Work to complete: Copy the material from the line with "The image size is (383, 196)." up to and including the line with "click(x=281, y=155)", leaving out the pictures.

Available data:
[start]
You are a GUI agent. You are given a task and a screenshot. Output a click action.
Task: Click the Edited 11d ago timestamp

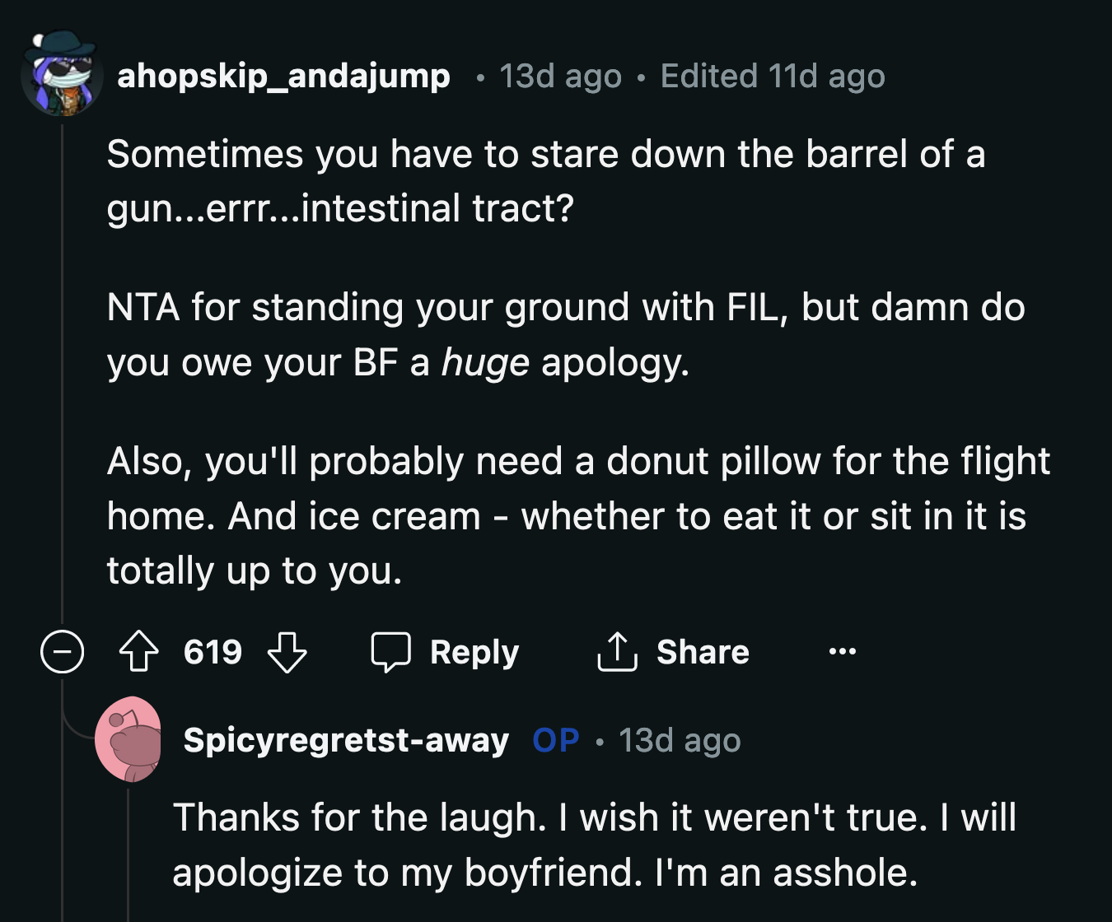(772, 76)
[end]
[start]
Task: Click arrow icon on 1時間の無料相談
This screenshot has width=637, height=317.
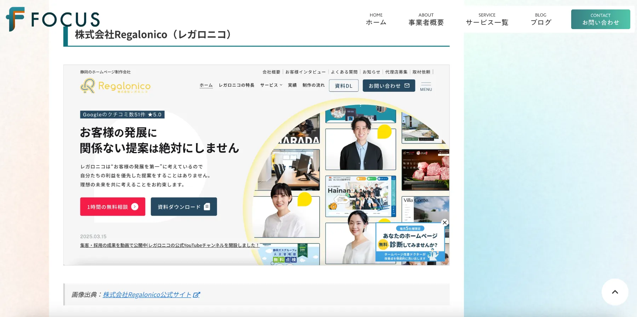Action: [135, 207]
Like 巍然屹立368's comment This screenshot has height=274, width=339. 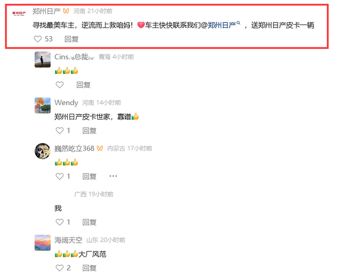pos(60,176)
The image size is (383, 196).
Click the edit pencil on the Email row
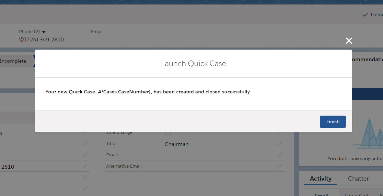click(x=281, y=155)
[end]
[start]
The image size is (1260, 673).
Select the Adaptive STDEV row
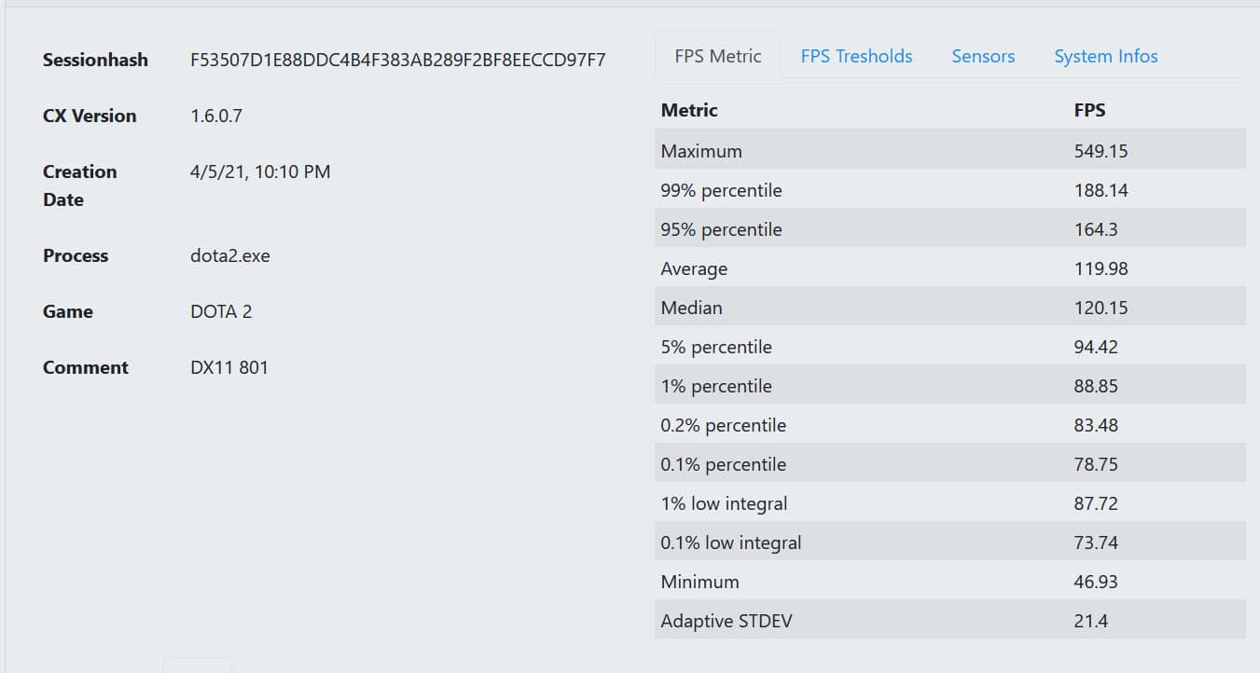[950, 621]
[end]
Task response:
The image size is (383, 196).
Click the edit pencil on the Email row
click(x=281, y=155)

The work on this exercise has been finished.